▶ Your assignment
What is needed here is an exact repetition of the records below, beginning at the line that has "The image size is (960, 493)." and stopping after the line that has "Task: Click the list icon beside Specifiche".

Records from a data source:
↓↓↓

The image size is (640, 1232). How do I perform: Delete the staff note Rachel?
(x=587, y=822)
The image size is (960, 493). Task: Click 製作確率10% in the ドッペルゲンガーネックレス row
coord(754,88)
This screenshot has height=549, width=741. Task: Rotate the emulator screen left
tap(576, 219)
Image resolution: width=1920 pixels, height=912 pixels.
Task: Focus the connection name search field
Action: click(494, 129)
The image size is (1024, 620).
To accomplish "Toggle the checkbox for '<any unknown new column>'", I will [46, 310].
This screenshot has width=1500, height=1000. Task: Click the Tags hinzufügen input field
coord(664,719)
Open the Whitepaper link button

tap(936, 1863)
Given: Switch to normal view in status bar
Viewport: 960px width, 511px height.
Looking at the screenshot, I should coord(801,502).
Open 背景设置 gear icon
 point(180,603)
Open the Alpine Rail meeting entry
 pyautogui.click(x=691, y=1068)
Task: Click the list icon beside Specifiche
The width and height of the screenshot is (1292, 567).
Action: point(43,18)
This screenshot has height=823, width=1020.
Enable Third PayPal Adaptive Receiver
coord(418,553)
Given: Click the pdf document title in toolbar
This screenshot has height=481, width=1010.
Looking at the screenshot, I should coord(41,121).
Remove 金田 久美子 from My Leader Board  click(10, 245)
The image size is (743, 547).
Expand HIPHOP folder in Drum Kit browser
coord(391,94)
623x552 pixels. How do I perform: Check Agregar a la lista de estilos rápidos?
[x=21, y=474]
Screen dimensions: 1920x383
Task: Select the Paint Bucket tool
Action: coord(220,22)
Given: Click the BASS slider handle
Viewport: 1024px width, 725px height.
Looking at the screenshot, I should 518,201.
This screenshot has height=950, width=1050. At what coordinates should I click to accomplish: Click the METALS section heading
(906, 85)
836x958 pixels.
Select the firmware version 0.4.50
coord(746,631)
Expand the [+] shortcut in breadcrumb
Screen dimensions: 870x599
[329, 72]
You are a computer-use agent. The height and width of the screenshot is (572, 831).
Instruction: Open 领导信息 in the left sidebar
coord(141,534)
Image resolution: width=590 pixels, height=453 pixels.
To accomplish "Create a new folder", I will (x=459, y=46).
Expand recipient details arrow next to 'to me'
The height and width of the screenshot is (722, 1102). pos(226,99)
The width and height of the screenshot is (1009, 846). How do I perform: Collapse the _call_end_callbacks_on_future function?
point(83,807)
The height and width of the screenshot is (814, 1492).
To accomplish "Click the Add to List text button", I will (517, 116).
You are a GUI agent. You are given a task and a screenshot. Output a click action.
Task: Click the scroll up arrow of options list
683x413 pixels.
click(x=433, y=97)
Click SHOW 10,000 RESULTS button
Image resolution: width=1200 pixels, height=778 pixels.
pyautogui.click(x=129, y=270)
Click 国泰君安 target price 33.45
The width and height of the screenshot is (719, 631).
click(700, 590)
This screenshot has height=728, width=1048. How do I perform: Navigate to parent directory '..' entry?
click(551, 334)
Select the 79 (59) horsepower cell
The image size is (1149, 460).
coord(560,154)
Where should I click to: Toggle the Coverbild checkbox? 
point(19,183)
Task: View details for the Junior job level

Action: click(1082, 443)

↑↑↑

▶ Exercise output
The image size is (960, 493). Task: Click 製作確率10% in the ドッペルゲンガーネックレス row
coord(754,88)
This screenshot has height=549, width=741. Task: Rotate the emulator screen left
tap(576, 219)
Image resolution: width=1920 pixels, height=912 pixels.
Task: Focus the connection name search field
Action: click(494, 129)
The image size is (1024, 620).
To accomplish "Toggle the checkbox for '<any unknown new column>'", I will [46, 310].
This screenshot has width=1500, height=1000. Task: Click the Tags hinzufügen input field
coord(664,719)
Open the Whitepaper link button

tap(936, 1863)
Given: Switch to normal view in status bar
Viewport: 960px width, 511px height.
Looking at the screenshot, I should coord(801,502).
Open 背景设置 gear icon
 point(180,603)
Open the Alpine Rail meeting entry
 pyautogui.click(x=691, y=1068)
Task: Click the list icon beside Specifiche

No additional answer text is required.